The bell rings, you and your mates slowly begin to shuffle to your next class, everyone joking, the chatter of exciting weekend plans filling the air. High school was the first place where we found ourselves. Some developed strange individual characters. Some became popular. Some given nicknames based on a random event. And some lived in their books.
For the most part, this assortment of souls matriculated and went onto establish careers, study, travel the world, and start families. But when looking at social behaviour, how many left the playground? How many adults are still trapped in the past, in a place where life was easy? But most importantly, how many of us stopped developing our personalities, outlooks and characters, dooming our lives to a tricky existence?
There are two types of people who left school. Those who have continually developed and evolved, being unrecognisable to the previous year’s version due to progression. Not only in terms of look but, more importantly, mindset and train of thought. Then there is the other group, who still resonate deeply with their high school days and youthful selves even though life has moved on.

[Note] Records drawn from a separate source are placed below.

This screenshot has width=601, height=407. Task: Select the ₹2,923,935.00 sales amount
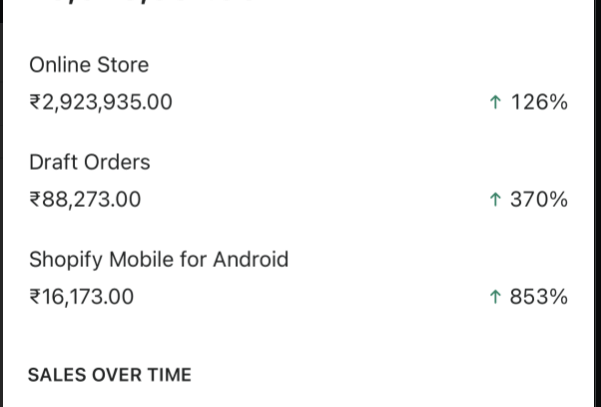point(101,102)
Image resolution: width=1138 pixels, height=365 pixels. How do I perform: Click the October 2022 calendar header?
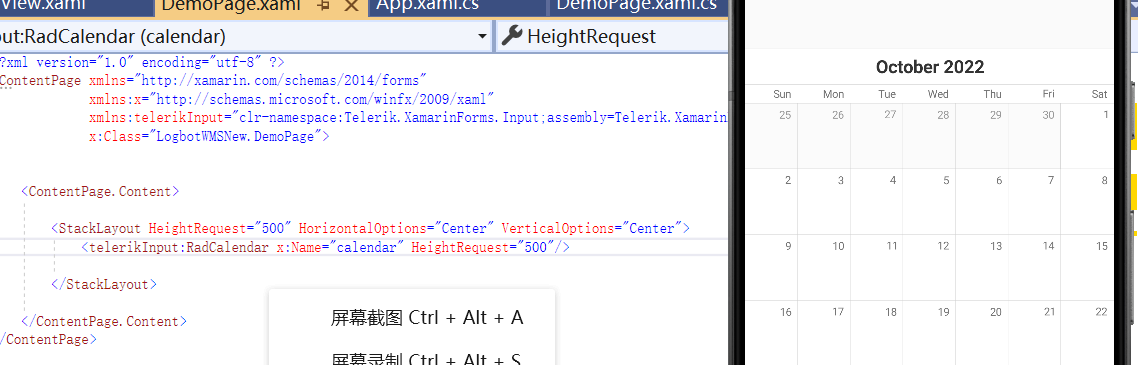[x=930, y=67]
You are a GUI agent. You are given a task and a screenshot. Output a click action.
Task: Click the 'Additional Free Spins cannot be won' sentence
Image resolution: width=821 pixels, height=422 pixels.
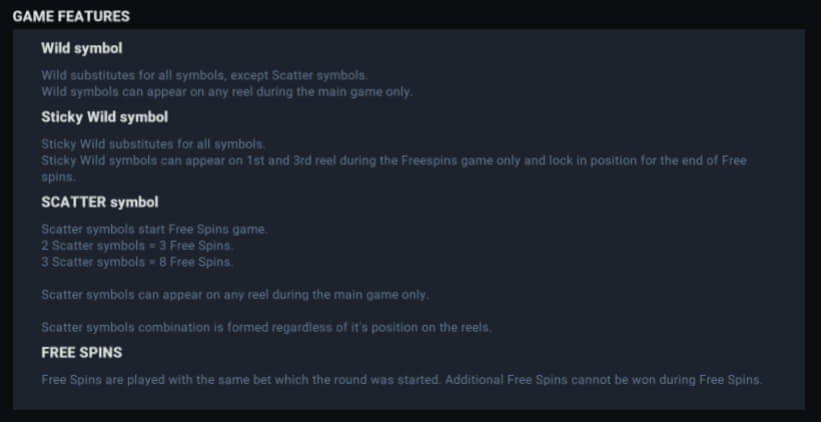tap(604, 380)
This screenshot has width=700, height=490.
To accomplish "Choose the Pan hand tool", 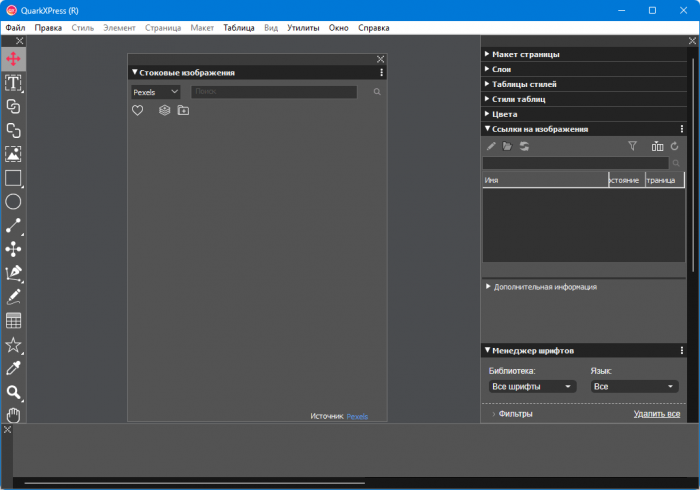I will [14, 415].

Focussing on the second group, being way more extensive than the first group, we need to take the following into account: Batesian Mimic Problem. Which, in short, states, either you are a success, or you are a copy of one.

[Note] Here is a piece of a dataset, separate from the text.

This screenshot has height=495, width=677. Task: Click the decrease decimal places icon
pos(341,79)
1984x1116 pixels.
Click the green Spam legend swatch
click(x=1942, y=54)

People who leave school pursuing success in various forms will hold an array of specific characteristics such as the ability to be open-minded, willingness to change and the acceptance that failure is par for the course. However, even though they might believe they are, people from the second group are not open-minded and battle to change, despite the fact, they believe the opposite is true of them.

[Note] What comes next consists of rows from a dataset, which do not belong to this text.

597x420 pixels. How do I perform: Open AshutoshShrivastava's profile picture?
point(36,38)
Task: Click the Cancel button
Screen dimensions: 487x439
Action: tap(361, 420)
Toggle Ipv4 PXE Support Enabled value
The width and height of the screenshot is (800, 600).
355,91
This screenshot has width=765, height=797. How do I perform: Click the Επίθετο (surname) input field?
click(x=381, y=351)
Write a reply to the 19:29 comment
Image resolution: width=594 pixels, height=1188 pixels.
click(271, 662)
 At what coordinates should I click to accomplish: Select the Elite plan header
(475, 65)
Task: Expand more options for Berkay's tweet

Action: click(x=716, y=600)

And when taking a look at a philosophical idea—”solipsism holds that knowledge of anything outside one’s own mind is unsure; the external world and other minds cannot be known and might not exist outside the mind.” Yes, this can be taken to extremes, but when looking at the second group of people, self-creation and character solidification, with rebellion or rage against anything or anyone who does not fit into their created reality, is a feature.
For example, Gloria is 38 years old, been married since 23 and has two children. She lives on social media, treating it like a speaker for her life. Her school friend/s are still her closest allies, and they spend much of their time with one another, even now with families and jobs. Gloria, like in school, still feels the need to be acknowledged by everyone around her, yet seeks it through strange places like her children’s lives and school.
She has a pathological need to show off. Gloria and her friends speak about other people all the time, running them down for minor things without any second thought, believing still that she is a good person. Gloria hardly ever sees the positive in a situation, person, challenge or place unless everything is centred around her ideologies. Last but not least, Gloria believes she knows a lot and is never wrong, yet never commits to furthering her knowledge base and way of thinking. She makes the same mistakes repeatedly and is more than likely religious, being ironic based on her behaviour.
The volume of psychological literature explaining this form of behaviour is overwhelming, yet why do people still fall into this category? This is not the nineteenth century where knowledge was limited. According to FS.blog and in conclusion, “Successful people tend to approach life with an open mindset — an eagerness to learn and a willingness to be wrong. The other group digs their heels in at the first sign of disagreement and would rather die than be wrong. It turns out, the way each group approaches obstacles defines much of what separates them.”